- DESCRIPTION OF THE TASK -
Gather each line containing the string "computer" from these entries.
───
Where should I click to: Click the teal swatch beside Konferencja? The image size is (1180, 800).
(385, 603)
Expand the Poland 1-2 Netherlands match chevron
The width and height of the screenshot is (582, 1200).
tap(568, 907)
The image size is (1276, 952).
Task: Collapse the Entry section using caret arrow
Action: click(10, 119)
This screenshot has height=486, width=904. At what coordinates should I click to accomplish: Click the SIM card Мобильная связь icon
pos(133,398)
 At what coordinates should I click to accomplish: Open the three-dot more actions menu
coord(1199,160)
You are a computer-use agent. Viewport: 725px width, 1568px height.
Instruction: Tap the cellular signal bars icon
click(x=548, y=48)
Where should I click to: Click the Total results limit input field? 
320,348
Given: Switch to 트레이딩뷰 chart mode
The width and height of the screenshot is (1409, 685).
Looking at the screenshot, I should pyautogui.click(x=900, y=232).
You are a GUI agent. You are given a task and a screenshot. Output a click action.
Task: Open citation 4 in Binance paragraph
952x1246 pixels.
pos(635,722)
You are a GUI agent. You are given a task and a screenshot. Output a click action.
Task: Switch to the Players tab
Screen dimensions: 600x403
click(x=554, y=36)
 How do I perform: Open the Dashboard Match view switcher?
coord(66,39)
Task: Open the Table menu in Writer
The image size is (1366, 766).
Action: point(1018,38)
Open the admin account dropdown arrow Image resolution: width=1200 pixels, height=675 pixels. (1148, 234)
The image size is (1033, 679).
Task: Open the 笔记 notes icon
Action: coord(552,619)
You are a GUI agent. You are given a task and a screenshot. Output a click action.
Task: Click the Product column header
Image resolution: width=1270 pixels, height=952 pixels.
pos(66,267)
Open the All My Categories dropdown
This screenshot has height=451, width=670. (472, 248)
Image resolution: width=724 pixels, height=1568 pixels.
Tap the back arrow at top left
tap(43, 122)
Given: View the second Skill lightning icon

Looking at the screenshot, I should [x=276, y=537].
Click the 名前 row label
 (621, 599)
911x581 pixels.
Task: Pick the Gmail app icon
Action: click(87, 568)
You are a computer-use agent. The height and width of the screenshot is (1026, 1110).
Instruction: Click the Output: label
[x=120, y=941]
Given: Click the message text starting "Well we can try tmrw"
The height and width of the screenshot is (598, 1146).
───
- ANSWER TO THIS PROBLEM -
You are a computer-use agent. Viewport: 725px width, 1568px height.
You are a computer-use agent. The height and width of the screenshot is (1026, 1110).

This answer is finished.